- Directed by: Mike Aransky
- Starring: Thomas Edward Seymour Phil Guerrette Russ Russo Paul DeSimone
- Release date: 2005;
- Running time: 83 minutes
- Language: English

= Land of College Prophets =

Land of College Prophets is a 2005 independent comedy film produced by Thomas Edward Seymour, Mike Aransky and Phil Guerette. Originally distributed on Netflix in 2005, Prophets was one of the first of the "backyard superhero" subgenres of films, pre-dating James Gunn's Super, Defendor, Special, Kick Ass and so on. The film involves low-level superheroes at a community college that awaken a haunted wishing well. The film mixes comedy with science fiction in a tale of two brawling college students (Guerrette and Seymour) who accidentally reactivate a dormant well that spews toxic liquids into the surrounding community, resulting in abrupt and deadly changes within nature and people. The film was available on Netflix, Hollywood Video and Movie Gallery in 2005.

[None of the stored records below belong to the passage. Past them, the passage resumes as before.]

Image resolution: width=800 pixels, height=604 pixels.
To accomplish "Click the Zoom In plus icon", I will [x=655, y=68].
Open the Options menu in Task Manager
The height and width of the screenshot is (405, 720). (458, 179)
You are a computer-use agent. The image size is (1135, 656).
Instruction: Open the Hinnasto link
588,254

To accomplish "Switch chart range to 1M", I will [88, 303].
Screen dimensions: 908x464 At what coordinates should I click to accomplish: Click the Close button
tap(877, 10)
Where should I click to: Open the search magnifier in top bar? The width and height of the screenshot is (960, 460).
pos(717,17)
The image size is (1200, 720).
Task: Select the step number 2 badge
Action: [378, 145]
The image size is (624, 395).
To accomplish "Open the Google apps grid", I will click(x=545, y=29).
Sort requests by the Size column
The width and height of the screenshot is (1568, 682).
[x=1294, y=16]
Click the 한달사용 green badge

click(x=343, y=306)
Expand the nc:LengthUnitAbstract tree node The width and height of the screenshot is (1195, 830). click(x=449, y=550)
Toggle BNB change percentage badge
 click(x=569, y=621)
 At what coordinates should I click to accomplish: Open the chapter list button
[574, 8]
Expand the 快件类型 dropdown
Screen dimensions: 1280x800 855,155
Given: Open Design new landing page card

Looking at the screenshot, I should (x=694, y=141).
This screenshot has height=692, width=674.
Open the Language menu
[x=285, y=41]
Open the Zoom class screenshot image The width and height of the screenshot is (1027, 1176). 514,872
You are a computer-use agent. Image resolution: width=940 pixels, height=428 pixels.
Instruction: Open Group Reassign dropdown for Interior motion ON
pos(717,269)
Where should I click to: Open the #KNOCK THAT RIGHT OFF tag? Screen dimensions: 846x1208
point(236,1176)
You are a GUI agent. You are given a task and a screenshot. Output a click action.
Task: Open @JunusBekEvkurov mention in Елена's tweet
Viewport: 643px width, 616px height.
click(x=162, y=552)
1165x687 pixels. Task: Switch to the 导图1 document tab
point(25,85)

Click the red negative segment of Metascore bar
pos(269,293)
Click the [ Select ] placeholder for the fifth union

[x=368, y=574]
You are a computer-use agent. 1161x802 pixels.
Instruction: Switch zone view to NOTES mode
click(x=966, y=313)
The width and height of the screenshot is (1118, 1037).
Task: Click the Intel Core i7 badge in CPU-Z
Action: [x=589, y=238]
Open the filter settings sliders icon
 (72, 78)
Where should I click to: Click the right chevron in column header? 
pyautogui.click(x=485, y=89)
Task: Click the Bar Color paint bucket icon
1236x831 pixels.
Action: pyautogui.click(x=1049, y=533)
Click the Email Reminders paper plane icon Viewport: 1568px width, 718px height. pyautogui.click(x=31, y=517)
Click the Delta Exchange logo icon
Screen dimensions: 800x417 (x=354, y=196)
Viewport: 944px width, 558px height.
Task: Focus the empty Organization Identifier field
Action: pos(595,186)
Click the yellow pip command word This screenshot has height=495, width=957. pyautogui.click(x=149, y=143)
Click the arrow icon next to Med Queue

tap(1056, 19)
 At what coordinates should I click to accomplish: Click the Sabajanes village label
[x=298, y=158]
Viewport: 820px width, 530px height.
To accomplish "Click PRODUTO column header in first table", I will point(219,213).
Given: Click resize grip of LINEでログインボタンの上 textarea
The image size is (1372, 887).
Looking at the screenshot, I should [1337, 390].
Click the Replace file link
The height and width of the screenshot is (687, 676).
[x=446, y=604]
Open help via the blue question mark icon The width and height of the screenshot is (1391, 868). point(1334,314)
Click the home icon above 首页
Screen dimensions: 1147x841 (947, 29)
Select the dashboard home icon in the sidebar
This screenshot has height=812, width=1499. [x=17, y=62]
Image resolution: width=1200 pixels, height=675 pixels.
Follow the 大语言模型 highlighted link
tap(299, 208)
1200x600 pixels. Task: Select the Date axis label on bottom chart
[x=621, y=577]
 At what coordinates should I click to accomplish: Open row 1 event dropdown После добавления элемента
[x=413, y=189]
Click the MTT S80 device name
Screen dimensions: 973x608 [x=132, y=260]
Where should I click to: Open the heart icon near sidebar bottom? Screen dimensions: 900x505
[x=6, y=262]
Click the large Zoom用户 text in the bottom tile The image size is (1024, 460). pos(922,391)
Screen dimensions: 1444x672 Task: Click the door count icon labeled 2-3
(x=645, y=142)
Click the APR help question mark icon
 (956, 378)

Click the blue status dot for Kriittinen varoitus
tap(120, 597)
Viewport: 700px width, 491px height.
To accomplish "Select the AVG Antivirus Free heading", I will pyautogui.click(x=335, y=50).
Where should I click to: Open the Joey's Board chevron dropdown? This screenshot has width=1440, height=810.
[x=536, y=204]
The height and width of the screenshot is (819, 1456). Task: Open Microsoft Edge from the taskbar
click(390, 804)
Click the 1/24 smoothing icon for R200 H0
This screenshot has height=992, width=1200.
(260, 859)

The Land of College Prophets was shot in digital video on locations across Connecticut in 2003. The film premiered in New York in 2005, and later won five awards at the 2005 B-Movie Film Festival, including Best Picture. It also won the Best Picture Award at the 2005 New Haven Underground Film Festival and the Best Ensemble Award from Bare Bones International Film Festival. Reviews were generally positive, with Rick Curnutte of The Film Journal proclaiming that it “could easily become the first genuine cult hit of the DV era.” In 2018 the B-Movie Mania Show rediscovered a DVD version of the film at a Dollar Tree store for 99 cents and built an entire show around the film, praising it as a hidden B-movie gem from the early digital era of American film. Co-director Tom Seymour affectionately referred to this film and his two other features as the "Backyard Trilogy" consisting of the three films Everything Moves Alone, Land of College Prophets and London Betty. The three feature-length films all involve backyard thieves or, in this case, superheroes that all dwell in suburban environments, all shot within central Connecticut.

The film was released on DVD in 2005 by York Entertainment.